■ **TASK DETAILS**
Once "You are a computer-use" turns up in a line below, reproduce that line and those after it exactly, stopping after the line with "You are a GUI"; leave pictures out.

MATERIAL TO PROCESS Block Start

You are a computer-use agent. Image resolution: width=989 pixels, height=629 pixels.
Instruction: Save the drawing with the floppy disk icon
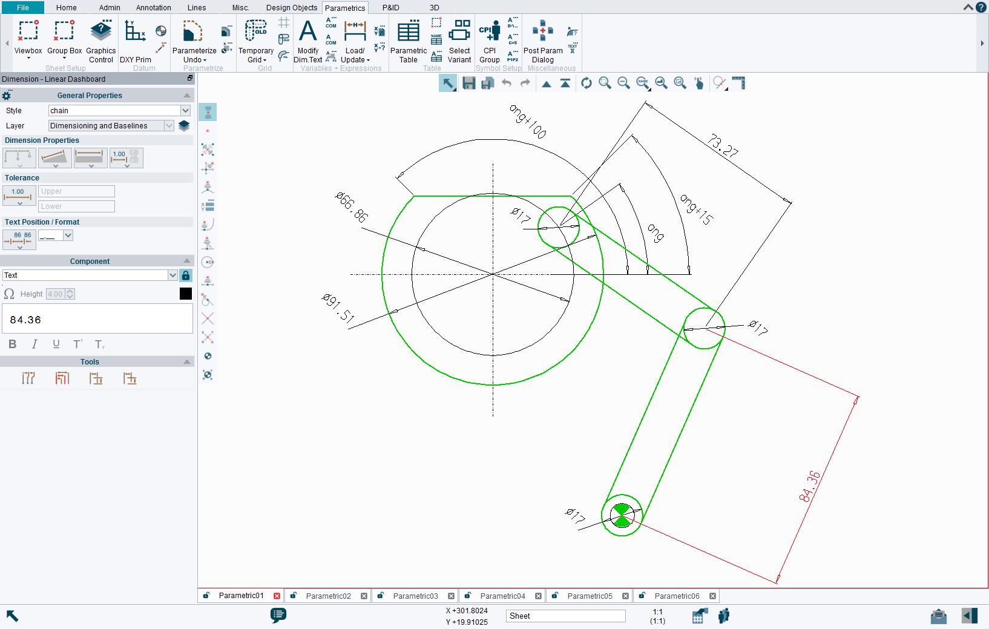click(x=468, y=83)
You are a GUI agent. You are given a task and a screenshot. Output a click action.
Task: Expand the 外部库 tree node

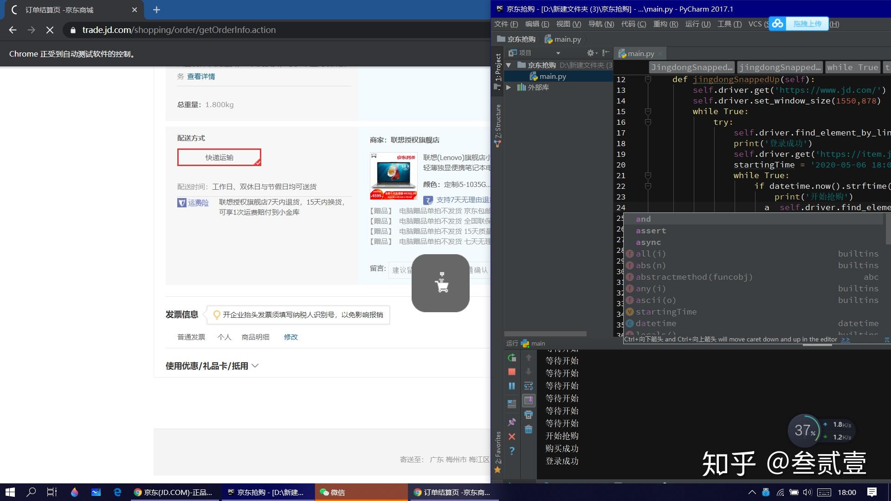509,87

MATERIAL TO PROCESS Block End
MATERIAL TO PROCESS Block Start

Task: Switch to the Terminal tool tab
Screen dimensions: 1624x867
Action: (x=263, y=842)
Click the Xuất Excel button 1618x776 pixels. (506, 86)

MATERIAL TO PROCESS Block End

■ **RESULT OF THE TASK**
You are a computer-use agent. Image resolution: width=989 pixels, height=629 pixels.
Instruction: Save the drawing with the floppy disk icon
click(x=468, y=83)
You are a GUI agent. You are given a task and a screenshot. Output a click action.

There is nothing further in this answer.